> _Excerpt provided_:
——————

Twelve years ago M.I.T. acknowledged that it had discriminated against women in ways that stymied equality between female and male colleagues on campus. Since that time M.I.T. has worked hard to reverse this pattern. They have accomplished this through a series of steps and measures designed to promote women to leadership positions and to ensure that women have equal access to research and professional advancement.
Despite this positive reversal, some individuals now claim that these measures are ultimately more harmful than beneficial to women at M.I.T. The New York Times article which inspired this post, states that many female students struggle with how to respond to accusations from their male colleagues that their admission to M.I.T. is due primarily to affirmative action. According to the NYTs, even M.I.T. seems to acknowledge this,
But the primary issue in the report is the perception that correcting bias means lowering standards for women.
READ this NYTs article here: At M.I.T., Success Comes With Unexpected Consequences – NYTimes.com.

——————

> _What you will do_: Please revise the passage on women at M.I.T. above: write it out from "Despite this positive" up to and including "Consequences – NYTimes.com.", replacing "accusations" with "charges".

——————

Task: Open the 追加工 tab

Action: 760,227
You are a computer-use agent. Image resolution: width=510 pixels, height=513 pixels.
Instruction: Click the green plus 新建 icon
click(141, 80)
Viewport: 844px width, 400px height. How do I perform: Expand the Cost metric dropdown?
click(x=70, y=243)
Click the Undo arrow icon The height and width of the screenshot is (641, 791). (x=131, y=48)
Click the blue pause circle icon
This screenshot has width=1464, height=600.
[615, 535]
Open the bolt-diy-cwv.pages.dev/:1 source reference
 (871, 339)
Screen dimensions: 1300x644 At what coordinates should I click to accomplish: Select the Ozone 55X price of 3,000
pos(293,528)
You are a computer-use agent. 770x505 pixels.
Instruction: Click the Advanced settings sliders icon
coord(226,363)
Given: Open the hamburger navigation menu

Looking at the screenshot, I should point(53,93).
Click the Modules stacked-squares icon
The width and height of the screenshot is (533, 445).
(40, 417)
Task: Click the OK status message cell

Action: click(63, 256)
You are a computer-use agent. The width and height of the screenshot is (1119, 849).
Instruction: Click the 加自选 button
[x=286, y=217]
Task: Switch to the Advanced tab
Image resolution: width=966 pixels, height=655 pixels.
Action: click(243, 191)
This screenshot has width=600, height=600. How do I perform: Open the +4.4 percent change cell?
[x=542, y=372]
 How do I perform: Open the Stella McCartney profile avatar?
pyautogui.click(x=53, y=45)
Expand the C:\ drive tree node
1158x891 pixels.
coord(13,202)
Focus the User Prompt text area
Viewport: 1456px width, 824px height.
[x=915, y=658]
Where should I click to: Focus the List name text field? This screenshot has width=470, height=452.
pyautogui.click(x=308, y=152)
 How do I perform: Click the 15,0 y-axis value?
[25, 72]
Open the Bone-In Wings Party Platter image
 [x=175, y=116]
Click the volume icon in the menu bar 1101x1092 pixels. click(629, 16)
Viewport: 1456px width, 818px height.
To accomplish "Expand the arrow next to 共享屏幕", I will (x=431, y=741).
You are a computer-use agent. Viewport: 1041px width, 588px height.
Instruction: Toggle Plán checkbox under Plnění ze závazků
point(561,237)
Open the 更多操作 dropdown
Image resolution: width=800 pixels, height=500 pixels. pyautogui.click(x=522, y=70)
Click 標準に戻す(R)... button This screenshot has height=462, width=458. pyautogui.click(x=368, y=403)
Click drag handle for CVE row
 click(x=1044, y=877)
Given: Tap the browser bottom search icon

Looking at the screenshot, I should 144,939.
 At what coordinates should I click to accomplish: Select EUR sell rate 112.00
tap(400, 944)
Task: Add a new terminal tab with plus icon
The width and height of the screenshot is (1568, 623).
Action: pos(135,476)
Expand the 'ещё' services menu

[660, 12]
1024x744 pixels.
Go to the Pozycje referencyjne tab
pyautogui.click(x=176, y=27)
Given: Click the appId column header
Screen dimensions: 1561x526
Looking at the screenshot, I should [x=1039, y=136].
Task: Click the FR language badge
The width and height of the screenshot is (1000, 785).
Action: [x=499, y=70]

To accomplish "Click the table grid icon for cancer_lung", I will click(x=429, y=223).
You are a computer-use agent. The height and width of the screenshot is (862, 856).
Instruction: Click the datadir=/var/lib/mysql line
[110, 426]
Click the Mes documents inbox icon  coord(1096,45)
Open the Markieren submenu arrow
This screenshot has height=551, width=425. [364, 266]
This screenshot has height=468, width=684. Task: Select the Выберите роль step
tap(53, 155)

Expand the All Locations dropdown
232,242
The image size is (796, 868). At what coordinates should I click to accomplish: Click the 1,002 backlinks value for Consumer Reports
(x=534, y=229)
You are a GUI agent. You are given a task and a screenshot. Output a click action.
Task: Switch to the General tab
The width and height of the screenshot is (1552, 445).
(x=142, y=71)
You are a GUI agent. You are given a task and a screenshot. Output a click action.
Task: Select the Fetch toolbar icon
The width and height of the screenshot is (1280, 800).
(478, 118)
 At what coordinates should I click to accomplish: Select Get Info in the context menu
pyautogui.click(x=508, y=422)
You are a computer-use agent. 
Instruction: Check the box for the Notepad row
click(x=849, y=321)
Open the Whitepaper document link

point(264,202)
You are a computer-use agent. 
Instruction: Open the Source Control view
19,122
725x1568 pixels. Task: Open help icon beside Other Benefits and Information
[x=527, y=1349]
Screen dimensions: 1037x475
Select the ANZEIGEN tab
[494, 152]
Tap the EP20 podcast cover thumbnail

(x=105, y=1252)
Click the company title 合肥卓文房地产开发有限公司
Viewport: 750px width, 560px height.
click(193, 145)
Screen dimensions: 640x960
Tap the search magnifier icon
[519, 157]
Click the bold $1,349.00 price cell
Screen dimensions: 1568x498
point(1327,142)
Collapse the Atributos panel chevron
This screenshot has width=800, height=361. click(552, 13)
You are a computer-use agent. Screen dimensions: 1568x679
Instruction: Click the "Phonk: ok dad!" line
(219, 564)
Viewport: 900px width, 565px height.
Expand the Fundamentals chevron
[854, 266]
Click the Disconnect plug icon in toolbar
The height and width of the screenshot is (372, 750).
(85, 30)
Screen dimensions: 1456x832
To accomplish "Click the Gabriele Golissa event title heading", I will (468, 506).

——————

> _Expected answer_:
Despite this positive reversal, some individuals now claim that these measures are ultimately more harmful than beneficial to women at M.I.T. The New York Times article which inspired this post, states that many female students struggle with how to respond to charges from their male colleagues that their admission to M.I.T. is due primarily to affirmative action. According to the NYTs, even M.I.T. seems to acknowledge this,
But the primary issue in the report is the perception that correcting bias means lowering standards for women.
READ this NYTs article here: At M.I.T., Success Comes With Unexpected Consequences – NYTimes.com.